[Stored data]
□ □ □ □
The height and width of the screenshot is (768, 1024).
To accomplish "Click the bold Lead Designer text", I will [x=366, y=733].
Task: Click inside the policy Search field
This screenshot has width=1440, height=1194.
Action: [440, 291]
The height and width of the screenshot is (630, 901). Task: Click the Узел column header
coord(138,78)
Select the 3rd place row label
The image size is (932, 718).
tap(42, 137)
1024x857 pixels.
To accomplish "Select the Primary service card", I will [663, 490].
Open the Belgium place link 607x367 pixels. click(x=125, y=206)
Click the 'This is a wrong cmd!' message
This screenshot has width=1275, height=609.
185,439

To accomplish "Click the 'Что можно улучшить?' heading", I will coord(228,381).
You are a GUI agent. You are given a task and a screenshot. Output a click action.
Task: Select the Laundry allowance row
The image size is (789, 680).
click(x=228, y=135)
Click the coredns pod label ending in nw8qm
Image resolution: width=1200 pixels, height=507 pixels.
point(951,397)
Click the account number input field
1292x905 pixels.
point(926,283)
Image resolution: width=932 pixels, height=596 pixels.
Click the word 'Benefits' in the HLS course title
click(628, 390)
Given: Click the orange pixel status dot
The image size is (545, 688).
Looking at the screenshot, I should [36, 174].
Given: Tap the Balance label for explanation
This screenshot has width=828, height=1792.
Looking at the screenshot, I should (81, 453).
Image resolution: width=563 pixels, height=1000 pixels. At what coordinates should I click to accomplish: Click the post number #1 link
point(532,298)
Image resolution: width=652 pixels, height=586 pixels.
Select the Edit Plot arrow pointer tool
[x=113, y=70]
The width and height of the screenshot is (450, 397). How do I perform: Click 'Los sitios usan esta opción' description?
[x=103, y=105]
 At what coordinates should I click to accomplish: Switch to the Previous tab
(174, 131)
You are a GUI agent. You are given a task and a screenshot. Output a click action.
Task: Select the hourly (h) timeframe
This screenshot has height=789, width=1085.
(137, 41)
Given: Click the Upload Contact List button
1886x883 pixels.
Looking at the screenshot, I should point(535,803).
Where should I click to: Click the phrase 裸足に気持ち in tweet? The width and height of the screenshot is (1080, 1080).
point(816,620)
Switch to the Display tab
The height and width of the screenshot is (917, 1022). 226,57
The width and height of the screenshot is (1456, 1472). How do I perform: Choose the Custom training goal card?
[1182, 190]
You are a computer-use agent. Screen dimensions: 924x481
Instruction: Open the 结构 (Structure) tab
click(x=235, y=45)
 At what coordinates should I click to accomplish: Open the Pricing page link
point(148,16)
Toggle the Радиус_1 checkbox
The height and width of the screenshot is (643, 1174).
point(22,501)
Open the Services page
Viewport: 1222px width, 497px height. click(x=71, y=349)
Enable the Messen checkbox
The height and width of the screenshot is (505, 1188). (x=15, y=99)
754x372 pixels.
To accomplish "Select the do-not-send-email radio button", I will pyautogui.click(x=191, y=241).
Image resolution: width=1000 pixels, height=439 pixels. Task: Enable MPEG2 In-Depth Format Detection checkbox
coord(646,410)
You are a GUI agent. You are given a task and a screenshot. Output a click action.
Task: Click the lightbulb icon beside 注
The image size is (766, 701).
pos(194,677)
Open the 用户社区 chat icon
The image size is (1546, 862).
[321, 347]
□ □ □ □
### [Task objective]
Set the records above down again. Match them exactly.

### [Answer space]
The height and width of the screenshot is (768, 1024).
To accomplish "Click the bold Lead Designer text", I will [x=366, y=733].
Task: Click inside the policy Search field
This screenshot has width=1440, height=1194.
Action: [440, 291]
The height and width of the screenshot is (630, 901). Task: Click the Узел column header
coord(138,78)
Select the 3rd place row label
The image size is (932, 718).
tap(42, 137)
1024x857 pixels.
To accomplish "Select the Primary service card", I will [663, 490].
Open the Belgium place link 607x367 pixels. click(x=125, y=206)
Click the 'This is a wrong cmd!' message
This screenshot has width=1275, height=609.
185,439

To accomplish "Click the 'Что можно улучшить?' heading", I will coord(228,381).
You are a GUI agent. You are given a task and a screenshot. Output a click action.
Task: Select the Laundry allowance row
The image size is (789, 680).
click(x=228, y=135)
Click the coredns pod label ending in nw8qm
Image resolution: width=1200 pixels, height=507 pixels.
point(951,397)
Click the account number input field
1292x905 pixels.
point(926,283)
Image resolution: width=932 pixels, height=596 pixels.
Click the word 'Benefits' in the HLS course title
click(628, 390)
Given: Click the orange pixel status dot
The image size is (545, 688).
Looking at the screenshot, I should [36, 174].
Given: Tap the Balance label for explanation
This screenshot has width=828, height=1792.
Looking at the screenshot, I should (81, 453).
Image resolution: width=563 pixels, height=1000 pixels. At what coordinates should I click to accomplish: Click the post number #1 link
point(532,298)
Image resolution: width=652 pixels, height=586 pixels.
Select the Edit Plot arrow pointer tool
[x=113, y=70]
The width and height of the screenshot is (450, 397). How do I perform: Click 'Los sitios usan esta opción' description?
[x=103, y=105]
 At what coordinates should I click to accomplish: Switch to the Previous tab
(174, 131)
You are a GUI agent. You are given a task and a screenshot. Output a click action.
Task: Select the hourly (h) timeframe
This screenshot has height=789, width=1085.
(137, 41)
Given: Click the Upload Contact List button
1886x883 pixels.
Looking at the screenshot, I should point(535,803).
Where should I click to: Click the phrase 裸足に気持ち in tweet? The width and height of the screenshot is (1080, 1080).
point(816,620)
Switch to the Display tab
The height and width of the screenshot is (917, 1022). 226,57
The width and height of the screenshot is (1456, 1472). How do I perform: Choose the Custom training goal card?
[1182, 190]
You are a computer-use agent. Screen dimensions: 924x481
Instruction: Open the 结构 (Structure) tab
click(x=235, y=45)
 At what coordinates should I click to accomplish: Open the Pricing page link
point(148,16)
Toggle the Радиус_1 checkbox
The height and width of the screenshot is (643, 1174).
point(22,501)
Open the Services page
Viewport: 1222px width, 497px height. click(x=71, y=349)
Enable the Messen checkbox
The height and width of the screenshot is (505, 1188). (x=15, y=99)
754x372 pixels.
To accomplish "Select the do-not-send-email radio button", I will pyautogui.click(x=191, y=241).
Image resolution: width=1000 pixels, height=439 pixels. Task: Enable MPEG2 In-Depth Format Detection checkbox
coord(646,410)
You are a GUI agent. You are given a task and a screenshot. Output a click action.
Task: Click the lightbulb icon beside 注
The image size is (766, 701).
pos(194,677)
Open the 用户社区 chat icon
The image size is (1546, 862).
[321, 347]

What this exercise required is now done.